We have made a decision to not support keyword args directly in asyncpg. The goal of asyncpg is to be a minimal interface around native Postgres features. Query tokenization and rendering fall outside of this scope, and, as several commenters mentioned above, can be implemented in a wrapper.

We are still open to the concept of middleware, as proposed in #152, which would make plugging in support for custom query syntaxes easier to accomplish. If someone is willing to champion that effort, I'd be happy to mentor and review.

@elprans elprans closed this as completed Oct 3, 2019
@bitmodeler
Copy link

Testing it today: https://gitlab.com/osfda/asyncpg_utility

Let me know what you think.

(a standalone utility module, as you had preferred...)

@eirnym
Copy link

eirnym commented Nov 15, 2019

@bitmodeler Good start. I wish to see tests, documentation improvement and less repetitions in code. and absence of sys.exit, obviously.

@bitmodeler
Copy link

bitmodeler commented Nov 15, 2019 via email

@bitmodeler
Copy link

asyncio.get_event_loop().close() ??

@eirnym
Copy link

eirnym commented Nov 16, 2019

Dependencies: why does the library depend on asyncpg and asyncio while it do just string formatting and nothing else?

Unit tests are good even on the beginning.
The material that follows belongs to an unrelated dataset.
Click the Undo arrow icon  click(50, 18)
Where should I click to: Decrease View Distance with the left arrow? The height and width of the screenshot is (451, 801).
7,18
They show how should I use and how I shouldn't use your library, and also show where are possible usage obstacles and how to use them easier. This part doesn't replace documentation, though

Documentation: the current documentation is really not enough even to try your code.

Application exit: throwing an exception is more than enough to say something is going wrong, it's not libraries' work to decide when and how application should be shut down.

@bitmodeler
Copy link

bitmodeler commented Nov 16, 2019

asyncpg dependency: it prepares the statement, and passes through values to your fetch routines; rather than two calls for each, it's done with just one (no repetition; right?)
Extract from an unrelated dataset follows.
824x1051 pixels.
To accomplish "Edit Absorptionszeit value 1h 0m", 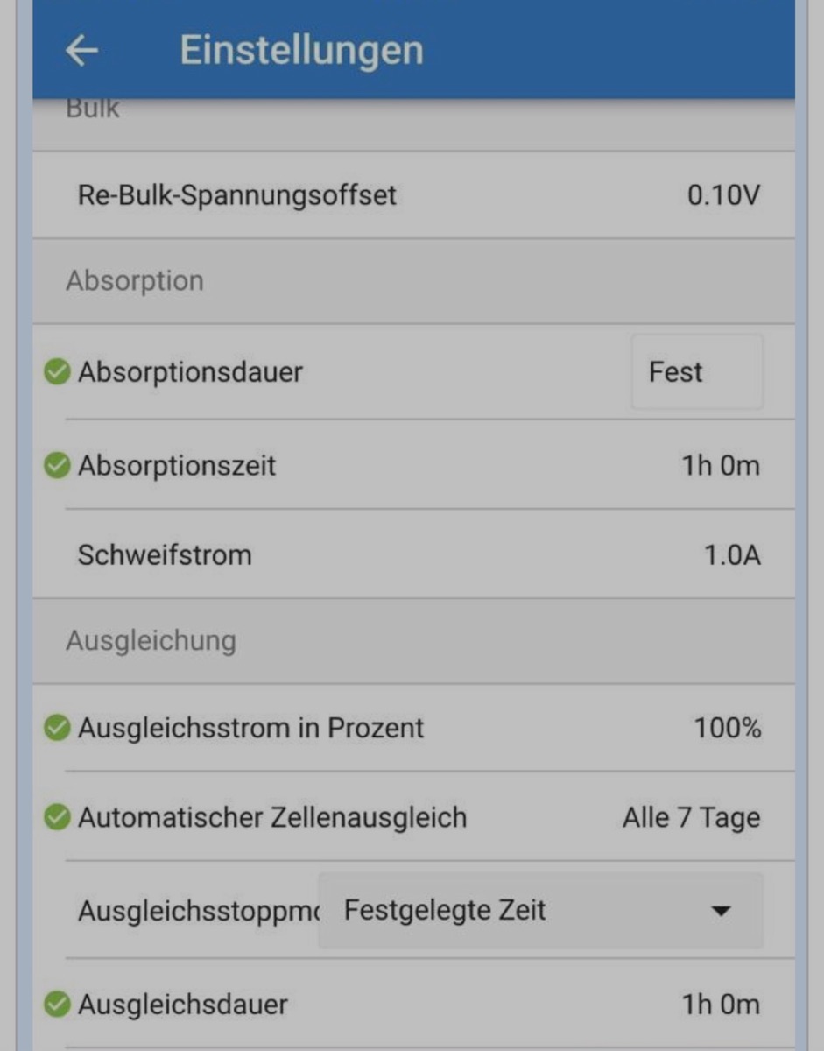I will (x=721, y=466).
As for insufficient documentation (keeping in mind more to come...): it shows a COMPLETE working example! If a person can''t get it from that, I doubt they will ever...

@eirnym
Copy link

eirnym commented Nov 17, 2019

@bitmodeler,

Libraries' work is just to prepare statement, but I'd prefer to control every step on my own, because layer which prepares the statement and arguments should be separated from each other, just because of security and architecture reasons (e.g. log statements, set connection parameters before an execution, execute many statements on the same conn and more). But this library now works like format function will print out data to /dev/stdout.

I see scope of such library is:

  1. re-format statement with names to statement with numbers
  2. provide a dictionary name to list of indices and a simple wrapper around (I'd prefer to have an ability of my own implementations for an optimization)
  3. no additional functions included (they are could be nice for a demo, but not required or dangerous for a production code)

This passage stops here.